◆ Task to complete ◆
Quote the records verbatim, starting at the line containing "Task: Open the green chat support bubble" and ending with the line containing "Action: click(915, 69)", both included. Omit the pictures from your answer.

◆ Data records ◆
______________________________
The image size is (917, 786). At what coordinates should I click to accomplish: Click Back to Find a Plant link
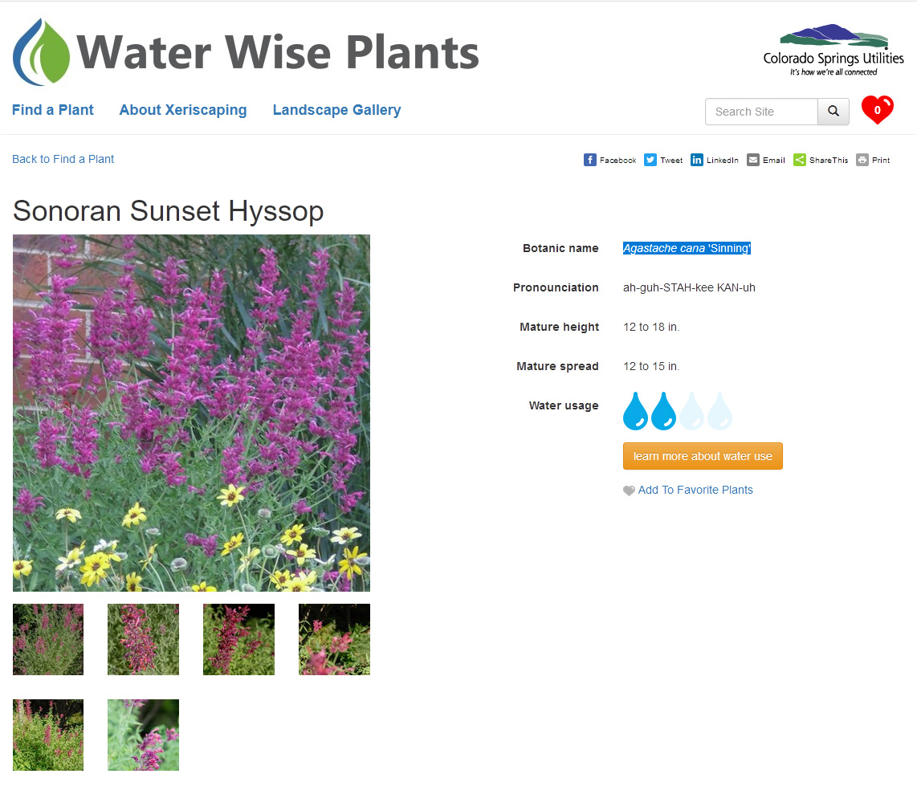coord(63,159)
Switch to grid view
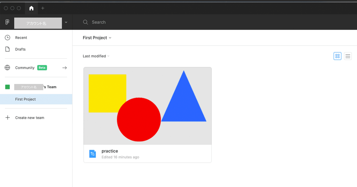 click(x=337, y=56)
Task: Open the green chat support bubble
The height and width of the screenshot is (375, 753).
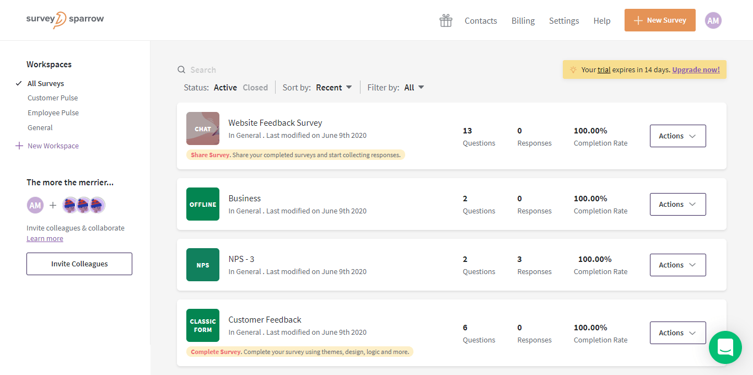Action: pos(725,347)
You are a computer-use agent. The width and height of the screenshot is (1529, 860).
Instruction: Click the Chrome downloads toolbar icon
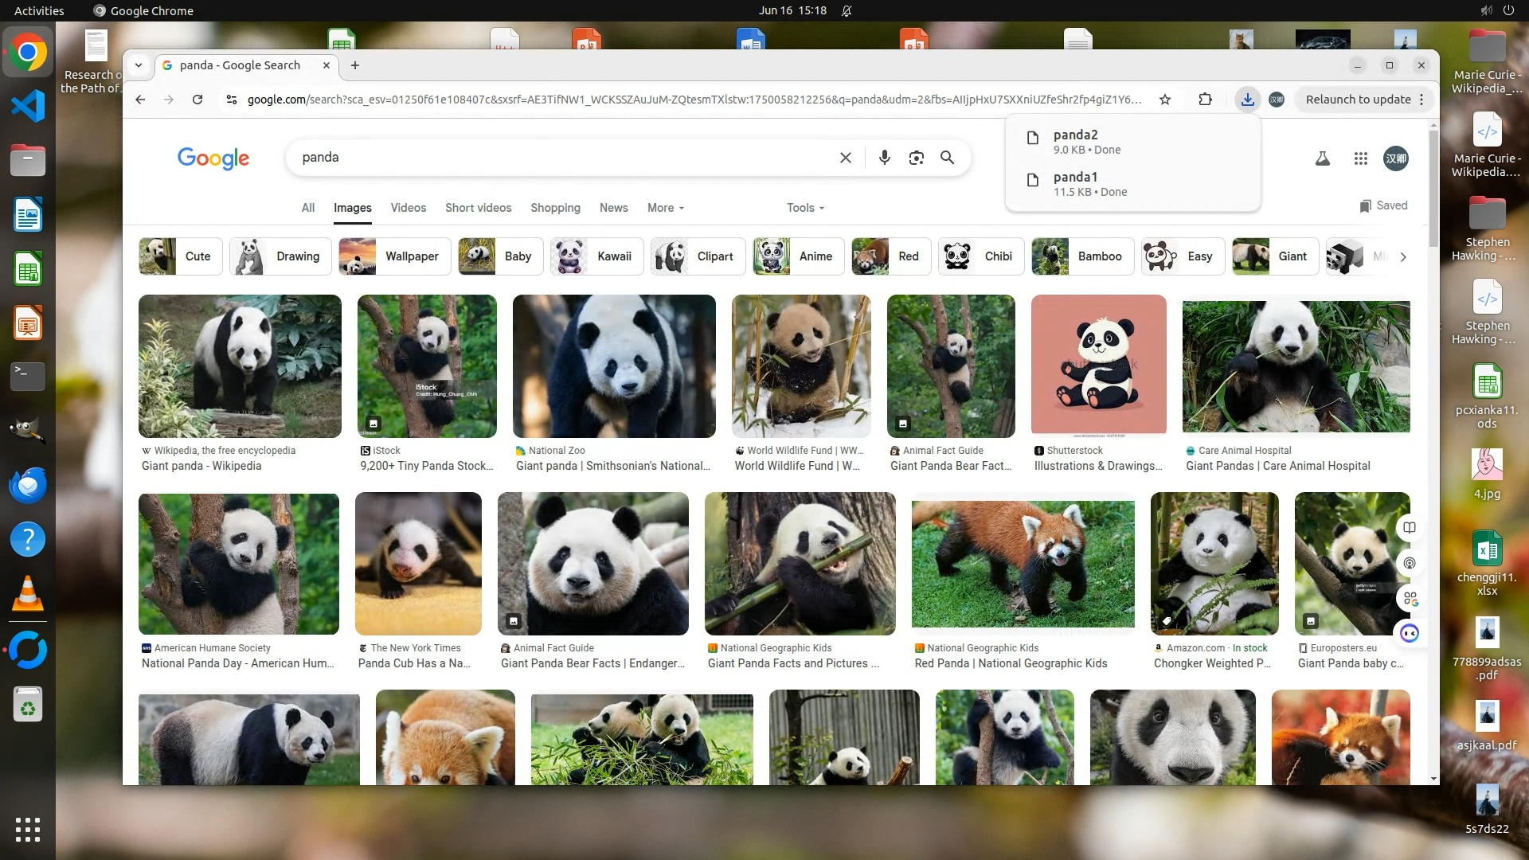tap(1247, 100)
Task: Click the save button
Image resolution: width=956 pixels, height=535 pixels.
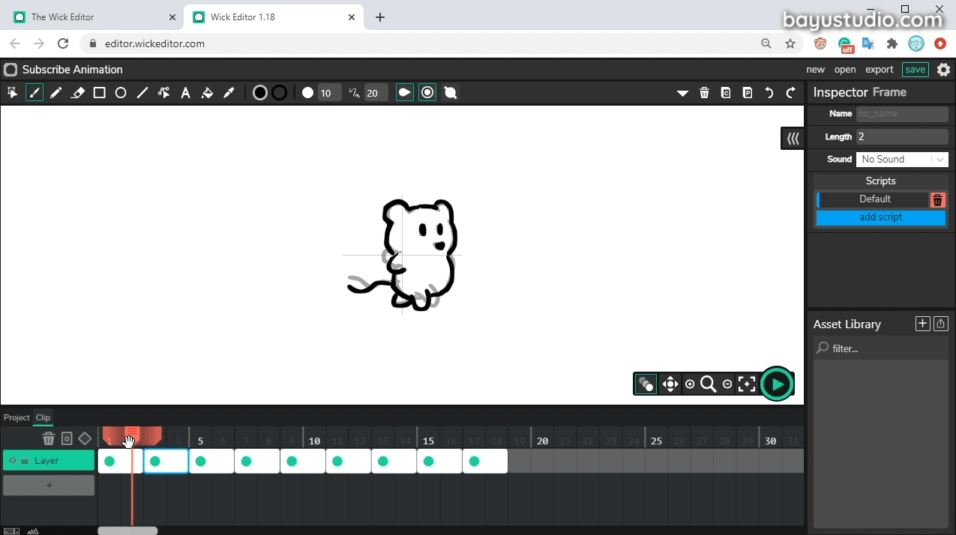Action: click(915, 69)
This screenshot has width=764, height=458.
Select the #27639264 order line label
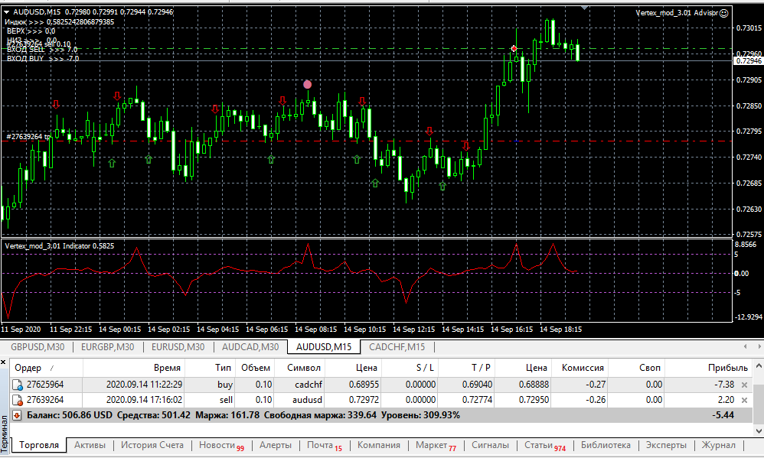28,137
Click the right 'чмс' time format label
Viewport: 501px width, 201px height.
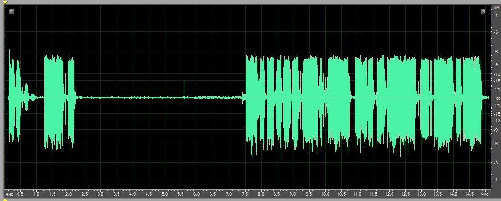coord(484,194)
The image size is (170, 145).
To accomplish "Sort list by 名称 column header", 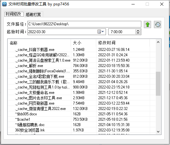I will (39, 43).
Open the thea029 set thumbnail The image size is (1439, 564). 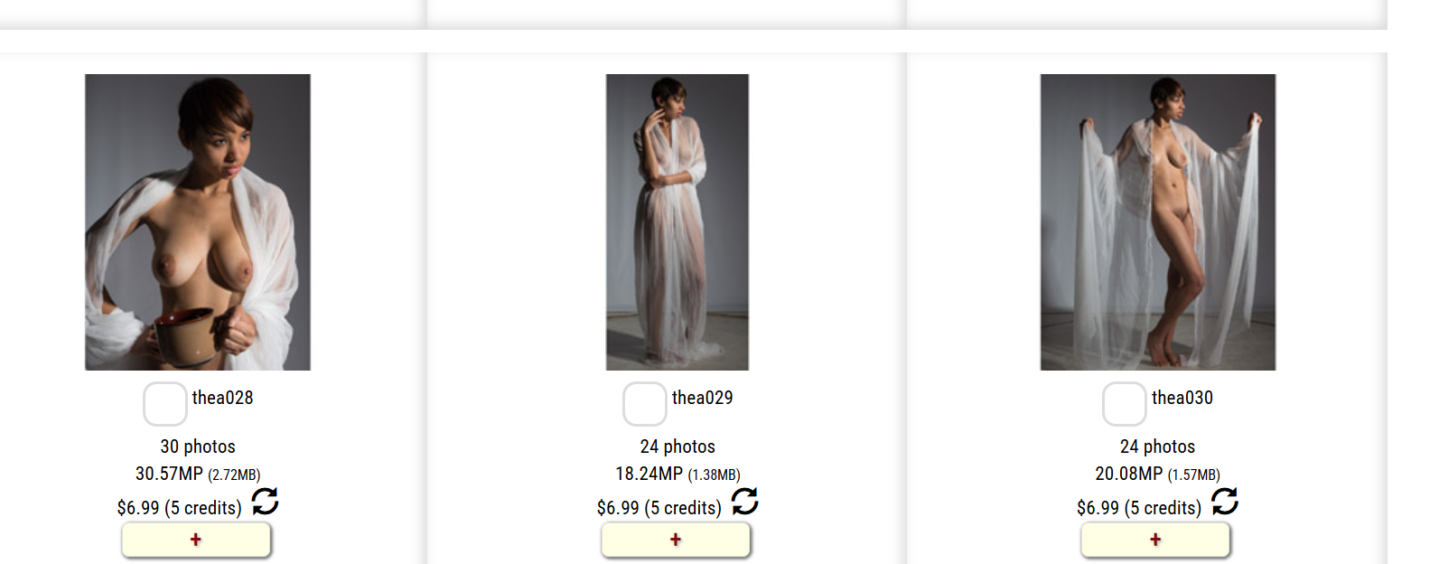click(677, 222)
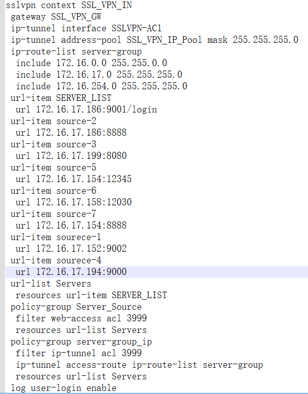This screenshot has width=308, height=394.
Task: Click the url 172.16.17.154:12345 line
Action: (73, 179)
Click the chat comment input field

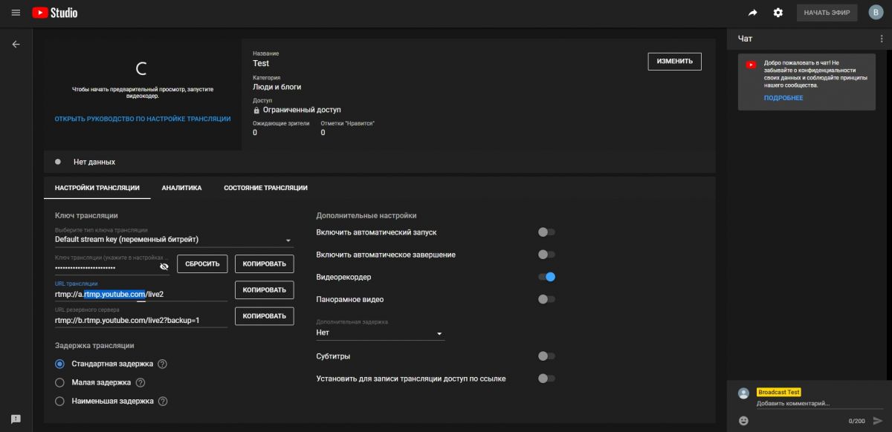pyautogui.click(x=810, y=404)
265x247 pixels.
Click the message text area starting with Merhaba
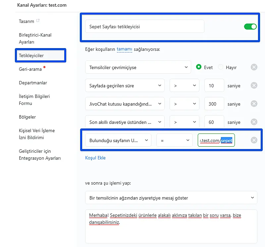pyautogui.click(x=171, y=226)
______________________________
◆ Final result ◆
Task: Open the green chat support bubble
The height and width of the screenshot is (375, 753).
Action: pos(725,347)
You are a computer-use agent. The width and height of the screenshot is (1529, 860).
Instruction: Click the Chrome downloads toolbar icon
tap(1247, 100)
Task: Click the save button
Image resolution: width=956 pixels, height=535 pixels.
Action: click(915, 69)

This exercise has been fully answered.